Conn. Supreme Court Affirms Expert Testimony Test

June 1, 2004

The Connecticut Supreme Court has affirmed its view of the so-called Daubert doctrine that expert testimony must be scrutinized closely using a two-pronged test.

In the medical malpractice case of Linda Maher v. Quest Diagnostics, et al. (SC 17001), the state’s high court on May 25 reversed a plaintiff’s victory in a trial court and ordered a new trial.

The plaintiff brought a medical malpractice action in 1997, alleging that the defendants’ negligence caused a delay in the diagnosis and treatment of her cervical cancer such that her condition deteriorated, her treatment options were altered negatively, and her likelihood of recovery was impacted adversely.

The court found that the trial court improperly admitted causation testimony of an expert witness.

This Maher ruling draws upon the state court’s own threshold requirements for the admissibility of expert testimony as set forth in State v. Porter in 1997 which in turn followed the U.S. Supreme Court’s findings in Daubert v. Merrell Dow Pharmaceuticals, Inc. in 1993. These cases hold that scientific evidence should be subjected to a case-by-case determination of the reliability of the scientific evidence in two ways: evaluated under a threshold admissibility standard assessing the reliability of the methodology underlying the evidence and scrutinized as to whether the evidence at issue “is in fact derived from and based upon that methodology,” also known as the “fit” requirement.

Courts, the ruling emphasized, should exclude scientific evidence from the Porter and Daubert tests only where those scientific principles “are considered so reliable within the relevant medical community that there is little or no real debate as to their validity and it may be presumed as a matter of judicial notice.”

The court added that “a very few scientific principles are so firmly established as to have attained the status of scientific law…”

The Maher case involved testimony on use of the phrase “doubling time” to measure the advancement of the cancer from its inception to surgical state.
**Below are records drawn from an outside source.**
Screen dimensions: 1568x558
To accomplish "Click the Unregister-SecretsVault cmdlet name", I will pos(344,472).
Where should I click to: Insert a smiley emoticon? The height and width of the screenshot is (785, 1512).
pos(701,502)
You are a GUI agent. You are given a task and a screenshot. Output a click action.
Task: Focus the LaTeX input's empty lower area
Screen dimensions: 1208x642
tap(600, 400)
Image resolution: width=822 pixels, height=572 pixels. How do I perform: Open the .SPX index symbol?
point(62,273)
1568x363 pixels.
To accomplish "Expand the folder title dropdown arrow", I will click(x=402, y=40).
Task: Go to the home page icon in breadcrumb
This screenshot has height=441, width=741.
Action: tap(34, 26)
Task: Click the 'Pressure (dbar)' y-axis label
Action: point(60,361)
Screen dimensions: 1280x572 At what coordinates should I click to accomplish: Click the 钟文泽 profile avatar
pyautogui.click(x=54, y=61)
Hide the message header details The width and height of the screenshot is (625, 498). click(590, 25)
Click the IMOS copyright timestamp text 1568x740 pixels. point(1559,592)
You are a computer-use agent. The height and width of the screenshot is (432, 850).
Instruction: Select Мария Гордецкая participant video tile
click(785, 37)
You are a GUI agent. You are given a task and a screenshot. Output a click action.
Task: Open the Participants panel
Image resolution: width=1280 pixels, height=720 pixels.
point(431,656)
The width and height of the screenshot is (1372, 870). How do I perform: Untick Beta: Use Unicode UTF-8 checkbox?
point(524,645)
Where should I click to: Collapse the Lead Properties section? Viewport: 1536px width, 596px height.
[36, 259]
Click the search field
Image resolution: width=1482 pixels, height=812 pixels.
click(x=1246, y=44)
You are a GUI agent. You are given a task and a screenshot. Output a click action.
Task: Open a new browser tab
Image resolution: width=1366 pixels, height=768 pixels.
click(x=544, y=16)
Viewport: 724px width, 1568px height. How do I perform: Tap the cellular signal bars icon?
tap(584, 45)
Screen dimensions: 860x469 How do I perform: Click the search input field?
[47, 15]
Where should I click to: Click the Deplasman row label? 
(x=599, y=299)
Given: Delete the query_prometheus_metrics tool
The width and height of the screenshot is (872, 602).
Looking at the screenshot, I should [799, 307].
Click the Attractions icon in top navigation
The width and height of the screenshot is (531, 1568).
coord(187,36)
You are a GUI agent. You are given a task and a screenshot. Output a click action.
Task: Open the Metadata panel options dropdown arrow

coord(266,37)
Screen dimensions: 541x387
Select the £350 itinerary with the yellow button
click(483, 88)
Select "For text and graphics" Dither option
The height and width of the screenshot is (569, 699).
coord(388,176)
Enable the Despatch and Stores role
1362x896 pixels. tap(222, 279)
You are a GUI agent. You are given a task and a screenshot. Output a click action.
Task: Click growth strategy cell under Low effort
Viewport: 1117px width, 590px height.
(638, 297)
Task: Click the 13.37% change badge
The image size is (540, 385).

The expert testified that doubling time meant that the plaintiff’s cancer would double in volume once every 30 or 60 days. Based on this concept, he could calculate the stage of cancer at the time when it was allegedly misdiagnosed by working back from the stage of the cancer at the time of surgery.

But the court found that there was evidence that doubling time, particularly as it relates to cervical cancer, is not an established scientific principle and should not have been admitted by the trial court without further scrutiny.

“We conclude that the concept of doubling time, within the context of cervical cancer, has not been so well accepted within the relevant scientific communities that reliability may be presumed. Our conclusion does not mean that cervical cancer doubling time evidence is unreliable per se; it simply means that the reliability of cervical cancer doubling time evidence must be assessed on a case-by-case basis in accordance with our Porter standard.”